Data-Driven Receding Horizon Control

Updated 1 March 2026

Data-Driven Receding Horizon Control is a data-centric methodology that leverages real-time measurements to update and optimize predictive control actions without relying on explicit parametric models.
It employs techniques like set-membership, Hankel matrix methods, and stochastic frameworks to ensure stability, robustness, and strict constraint satisfaction.
Its iterative receding horizon strategy progressively refines decision policies for dynamic systems, reducing uncertainty and enhancing performance even in distributed, safety-critical settings.

Data-Driven Receding Horizon Control (DDRHC) refers to a class of receding-horizon (often “model predictive”) control methodologies that directly leverage measured data—often eschewing explicit parametric modeling—in controller design, update, and execution. DDRHC architectures iteratively refine decision policies by incorporating new data within each receding window, typically offering guarantees on stability, constraint satisfaction, and sometimes quantifiable robustness against uncertainty and noise.
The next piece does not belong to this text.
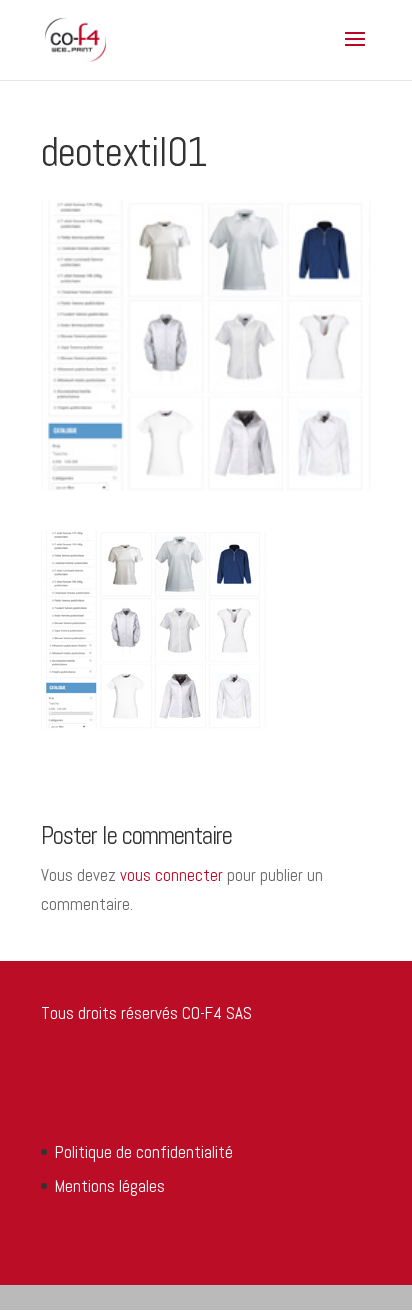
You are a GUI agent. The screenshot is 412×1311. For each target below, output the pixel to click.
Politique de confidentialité (144, 1152)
Recent developments have advanced DDRHC for both deterministic and stochastic systems, including fully distributed, robust, and safety-critical settings.

1. Foundations of Data-Driven Receding Horizon Control

DDRHC departs from classical model-based RHC/MPC by obtaining a predictive model or feasible trajectory set directly from observed system input/output data, either using a batch of historical measurements or through an online execution-driven process. Core foundational mechanisms include:

Set-membership approaches: The controller maintains and updates a polyhedral (or semidefinite) set of system matrices consistent with all observed data under bounded noise/disturbances, thereby capturing feasible system behaviors without explicit identification (Zheng et al., 7 Oct 2025, Zheng et al., 7 Oct 2025).
Fundamental lemma methods: Construct block Hankel matrices from persistently-exciting data, exploiting the trajectory inclusion result of Willems et al. to parameterize all system-consistent behaviors and formulate predictive control laws (Allibhoy et al., 2020, Li et al., 2023).
Distributionally robust and stochastic frameworks: Use data-driven ambiguity sets for probabilistic system quantities (e.g., Markov transition matrices, stochastic disturbance models), and solve min-max or chance-constrained optimization problems over these sets (Schuurmans et al., 2021, Li et al., 2023).
Recursive estimation and online adaptation: Real-time updating of data dictionaries, model sets, or behavioral models using newly collected input-output measurements within each RHC iteration, leading to shrinking uncertainty and improved control performance (Zheng et al., 7 Oct 2025, Ebenbauer et al., 2020).

In all DDRHC variants, receding-horizon execution means only the first action from the optimized sequence is applied, after which data and window are shifted forward for the next control period.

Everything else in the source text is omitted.